Oxidative stress and mitochondrial dysfunction play a crucial role in the progression of hepatic encephalopathy, however, specific and effective therapeutic options remain limited, and the precise molecular mechanisms and direct targets by which Silibinin meglumine ameliorates HE remain incompletely elucidated.

Here, we elucidate the hepatoprotective and neuroprotective effects of SM in a thioacetamide (TAA)-induced HE mouse model and in vitro hepatocytes, and demonstrate that it improves liver function and reduces neuroinflammation by directly binding to and downregulating UCP2 expression. SM alleviates oxidative stress and mitochondrial dysfunction through modulation of the UCP2/PINK1/Drp1/MFN2/LC3B pathway, thereby suppressing excessive mitophagy and restoring mitochondrial homeostasis.
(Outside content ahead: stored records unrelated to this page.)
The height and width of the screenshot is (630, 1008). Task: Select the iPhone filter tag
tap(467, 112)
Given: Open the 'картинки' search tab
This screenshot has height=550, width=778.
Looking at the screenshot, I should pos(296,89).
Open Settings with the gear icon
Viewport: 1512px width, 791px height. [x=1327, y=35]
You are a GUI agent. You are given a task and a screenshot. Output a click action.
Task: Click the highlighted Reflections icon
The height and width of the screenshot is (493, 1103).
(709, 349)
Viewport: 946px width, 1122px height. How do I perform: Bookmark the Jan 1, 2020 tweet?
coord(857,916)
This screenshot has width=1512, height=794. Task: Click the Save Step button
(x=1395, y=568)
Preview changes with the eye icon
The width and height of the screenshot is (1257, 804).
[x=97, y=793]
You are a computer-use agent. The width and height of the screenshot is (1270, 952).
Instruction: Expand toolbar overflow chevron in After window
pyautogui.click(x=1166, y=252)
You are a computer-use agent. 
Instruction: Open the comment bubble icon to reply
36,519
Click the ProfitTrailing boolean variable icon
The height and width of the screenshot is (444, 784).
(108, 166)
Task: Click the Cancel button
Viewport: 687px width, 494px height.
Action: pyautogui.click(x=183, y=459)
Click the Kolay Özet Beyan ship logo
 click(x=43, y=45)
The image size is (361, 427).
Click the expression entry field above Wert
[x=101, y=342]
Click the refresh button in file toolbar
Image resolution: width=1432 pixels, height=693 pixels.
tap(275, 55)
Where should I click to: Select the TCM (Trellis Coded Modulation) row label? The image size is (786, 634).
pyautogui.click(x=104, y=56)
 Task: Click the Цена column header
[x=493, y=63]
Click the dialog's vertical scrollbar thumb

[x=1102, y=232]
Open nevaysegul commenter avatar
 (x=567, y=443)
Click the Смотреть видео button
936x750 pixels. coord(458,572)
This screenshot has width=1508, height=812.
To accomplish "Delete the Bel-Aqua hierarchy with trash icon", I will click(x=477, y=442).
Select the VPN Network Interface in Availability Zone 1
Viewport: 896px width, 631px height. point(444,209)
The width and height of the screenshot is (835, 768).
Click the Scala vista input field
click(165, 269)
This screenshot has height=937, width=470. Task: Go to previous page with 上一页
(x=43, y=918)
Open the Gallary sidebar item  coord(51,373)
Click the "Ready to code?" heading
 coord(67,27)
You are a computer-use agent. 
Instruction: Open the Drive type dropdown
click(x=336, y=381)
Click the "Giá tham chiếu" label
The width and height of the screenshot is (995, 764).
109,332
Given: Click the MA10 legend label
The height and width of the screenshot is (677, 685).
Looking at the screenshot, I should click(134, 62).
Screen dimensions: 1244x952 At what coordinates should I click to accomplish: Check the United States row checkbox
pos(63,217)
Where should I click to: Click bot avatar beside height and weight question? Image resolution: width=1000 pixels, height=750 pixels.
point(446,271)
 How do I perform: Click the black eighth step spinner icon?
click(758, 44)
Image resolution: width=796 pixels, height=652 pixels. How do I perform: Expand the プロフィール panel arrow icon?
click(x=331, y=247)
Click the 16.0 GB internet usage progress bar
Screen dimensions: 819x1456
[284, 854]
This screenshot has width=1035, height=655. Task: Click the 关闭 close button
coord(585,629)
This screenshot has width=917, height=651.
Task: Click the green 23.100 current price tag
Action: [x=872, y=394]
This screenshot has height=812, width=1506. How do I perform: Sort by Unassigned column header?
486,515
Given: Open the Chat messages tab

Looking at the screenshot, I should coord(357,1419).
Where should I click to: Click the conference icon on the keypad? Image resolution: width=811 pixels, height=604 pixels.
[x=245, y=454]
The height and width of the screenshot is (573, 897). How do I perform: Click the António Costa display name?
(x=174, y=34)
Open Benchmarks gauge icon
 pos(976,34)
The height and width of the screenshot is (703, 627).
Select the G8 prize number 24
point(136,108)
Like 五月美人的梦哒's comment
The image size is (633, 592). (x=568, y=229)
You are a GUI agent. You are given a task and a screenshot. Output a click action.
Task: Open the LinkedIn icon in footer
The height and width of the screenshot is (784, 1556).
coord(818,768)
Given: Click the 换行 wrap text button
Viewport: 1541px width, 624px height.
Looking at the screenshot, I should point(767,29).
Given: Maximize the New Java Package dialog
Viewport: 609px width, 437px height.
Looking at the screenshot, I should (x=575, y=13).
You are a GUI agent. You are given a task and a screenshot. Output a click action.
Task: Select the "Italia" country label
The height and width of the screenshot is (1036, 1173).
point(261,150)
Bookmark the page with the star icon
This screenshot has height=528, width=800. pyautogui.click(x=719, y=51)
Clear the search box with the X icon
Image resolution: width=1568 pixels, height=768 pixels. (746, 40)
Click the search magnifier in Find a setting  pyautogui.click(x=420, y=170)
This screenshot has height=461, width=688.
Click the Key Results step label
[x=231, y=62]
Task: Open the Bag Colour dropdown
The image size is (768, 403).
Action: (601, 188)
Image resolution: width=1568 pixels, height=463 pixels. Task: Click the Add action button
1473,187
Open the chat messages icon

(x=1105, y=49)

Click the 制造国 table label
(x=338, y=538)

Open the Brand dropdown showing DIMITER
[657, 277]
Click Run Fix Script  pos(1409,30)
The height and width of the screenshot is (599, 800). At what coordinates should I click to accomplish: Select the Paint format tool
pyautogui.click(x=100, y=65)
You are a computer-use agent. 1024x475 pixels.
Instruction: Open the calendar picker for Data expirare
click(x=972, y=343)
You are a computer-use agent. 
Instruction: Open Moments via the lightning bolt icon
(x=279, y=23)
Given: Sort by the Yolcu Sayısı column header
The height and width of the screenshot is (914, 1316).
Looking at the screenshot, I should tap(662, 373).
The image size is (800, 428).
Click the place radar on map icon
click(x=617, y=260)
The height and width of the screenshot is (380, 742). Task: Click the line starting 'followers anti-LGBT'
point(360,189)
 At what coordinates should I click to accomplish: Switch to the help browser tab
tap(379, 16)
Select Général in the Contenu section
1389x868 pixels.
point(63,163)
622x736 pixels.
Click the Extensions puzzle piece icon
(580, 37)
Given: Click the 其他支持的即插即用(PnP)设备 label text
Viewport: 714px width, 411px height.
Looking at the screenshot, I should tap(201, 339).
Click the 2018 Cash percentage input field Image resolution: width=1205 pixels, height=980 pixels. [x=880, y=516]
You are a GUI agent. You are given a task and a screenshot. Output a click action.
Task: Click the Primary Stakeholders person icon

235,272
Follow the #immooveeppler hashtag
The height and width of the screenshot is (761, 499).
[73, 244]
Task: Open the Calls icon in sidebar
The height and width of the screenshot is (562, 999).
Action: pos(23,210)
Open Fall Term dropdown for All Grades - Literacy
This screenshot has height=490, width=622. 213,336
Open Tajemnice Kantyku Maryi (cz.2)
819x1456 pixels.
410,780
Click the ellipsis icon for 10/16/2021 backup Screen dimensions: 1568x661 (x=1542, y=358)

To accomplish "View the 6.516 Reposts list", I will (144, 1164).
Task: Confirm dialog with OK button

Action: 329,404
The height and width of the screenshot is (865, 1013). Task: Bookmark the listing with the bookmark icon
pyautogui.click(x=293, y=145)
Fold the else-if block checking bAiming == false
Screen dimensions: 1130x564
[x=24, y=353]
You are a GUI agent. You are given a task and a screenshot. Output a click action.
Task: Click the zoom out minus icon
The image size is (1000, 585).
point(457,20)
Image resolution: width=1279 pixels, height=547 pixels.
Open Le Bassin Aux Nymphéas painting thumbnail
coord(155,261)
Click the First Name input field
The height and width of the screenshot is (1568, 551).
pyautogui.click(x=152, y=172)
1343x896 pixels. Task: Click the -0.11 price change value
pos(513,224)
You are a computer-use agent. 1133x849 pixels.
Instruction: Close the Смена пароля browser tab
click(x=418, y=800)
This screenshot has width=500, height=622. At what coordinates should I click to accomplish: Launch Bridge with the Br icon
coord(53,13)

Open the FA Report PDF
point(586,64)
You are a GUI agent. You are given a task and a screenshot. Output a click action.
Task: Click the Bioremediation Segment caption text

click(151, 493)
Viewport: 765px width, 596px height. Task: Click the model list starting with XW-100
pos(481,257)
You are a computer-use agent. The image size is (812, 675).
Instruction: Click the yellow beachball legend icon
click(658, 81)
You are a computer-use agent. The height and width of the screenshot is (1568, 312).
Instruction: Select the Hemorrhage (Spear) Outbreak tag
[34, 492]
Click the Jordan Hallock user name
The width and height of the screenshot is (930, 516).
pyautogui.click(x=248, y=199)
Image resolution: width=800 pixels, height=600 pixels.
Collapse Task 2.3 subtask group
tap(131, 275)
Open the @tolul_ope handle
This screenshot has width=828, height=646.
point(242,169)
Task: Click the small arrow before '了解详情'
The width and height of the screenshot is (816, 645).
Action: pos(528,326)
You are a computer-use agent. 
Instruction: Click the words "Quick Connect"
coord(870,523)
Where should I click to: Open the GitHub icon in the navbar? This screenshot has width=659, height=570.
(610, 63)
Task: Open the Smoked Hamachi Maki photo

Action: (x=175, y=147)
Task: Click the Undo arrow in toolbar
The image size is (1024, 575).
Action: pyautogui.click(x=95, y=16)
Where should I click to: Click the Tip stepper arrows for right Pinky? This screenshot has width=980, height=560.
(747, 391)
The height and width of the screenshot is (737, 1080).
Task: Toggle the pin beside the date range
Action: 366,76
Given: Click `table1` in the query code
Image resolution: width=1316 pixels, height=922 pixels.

This work provides a comprehensive theoretical foundation identifying UCP2 as a direct target of SM and clarifies the critical role of UCP2-mediated mitophagy regulation in HE progression. The work entitled “Silibinin meglumine ameliorates hepatic encephalopathy via inhibiting UCP2-mediated oxidative stress and mitochondrial dysfunction” was published on Chinese Journal of Natural Medicines (published on May 20, 2026).